- Stored data
=====
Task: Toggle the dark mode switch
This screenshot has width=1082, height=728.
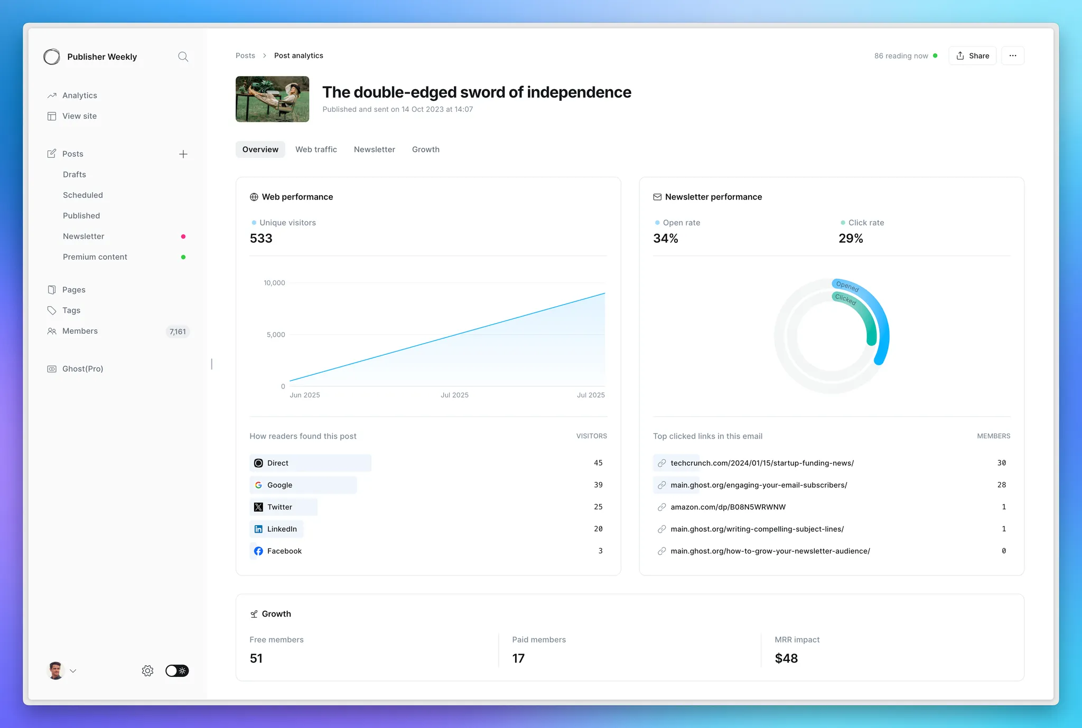Action: 177,670
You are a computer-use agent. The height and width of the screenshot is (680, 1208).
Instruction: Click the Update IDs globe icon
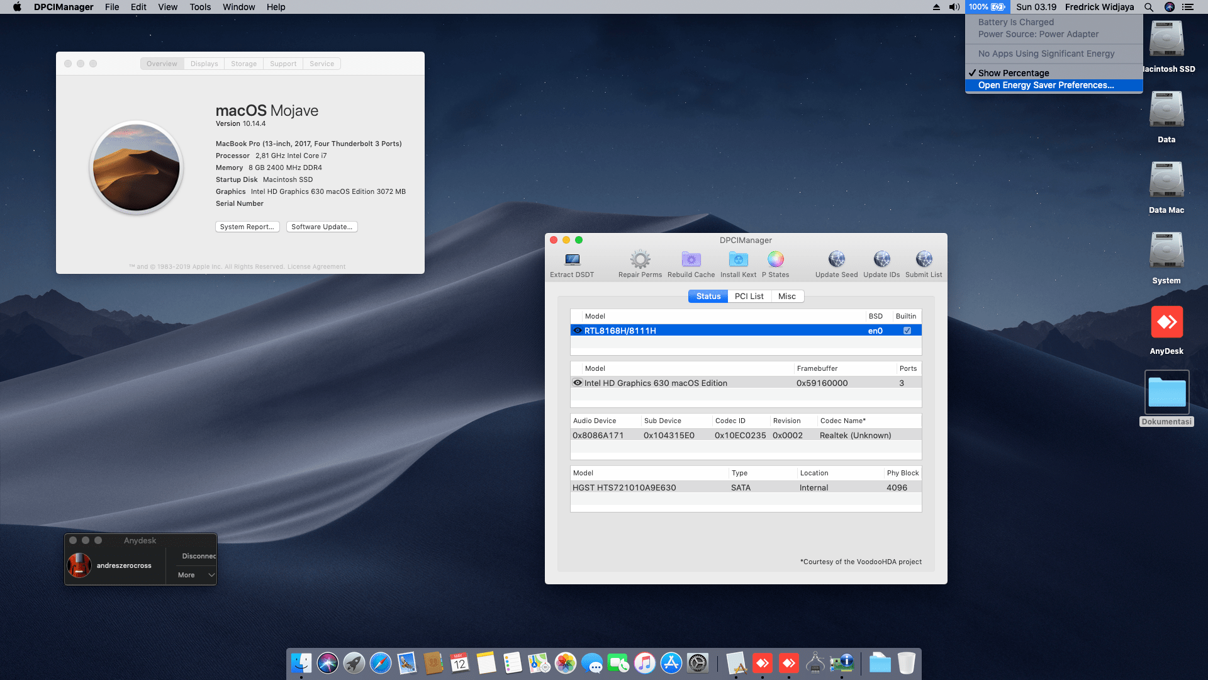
=====
- What you will do
Skip the pictures and print each record exactly as it stands.

- Answer for this exercise
Task: Toggle the dark mode switch
This screenshot has width=1082, height=728.
Action: 177,670
You are a computer-use agent. The height and width of the screenshot is (680, 1208).
Instruction: Click the Update IDs globe icon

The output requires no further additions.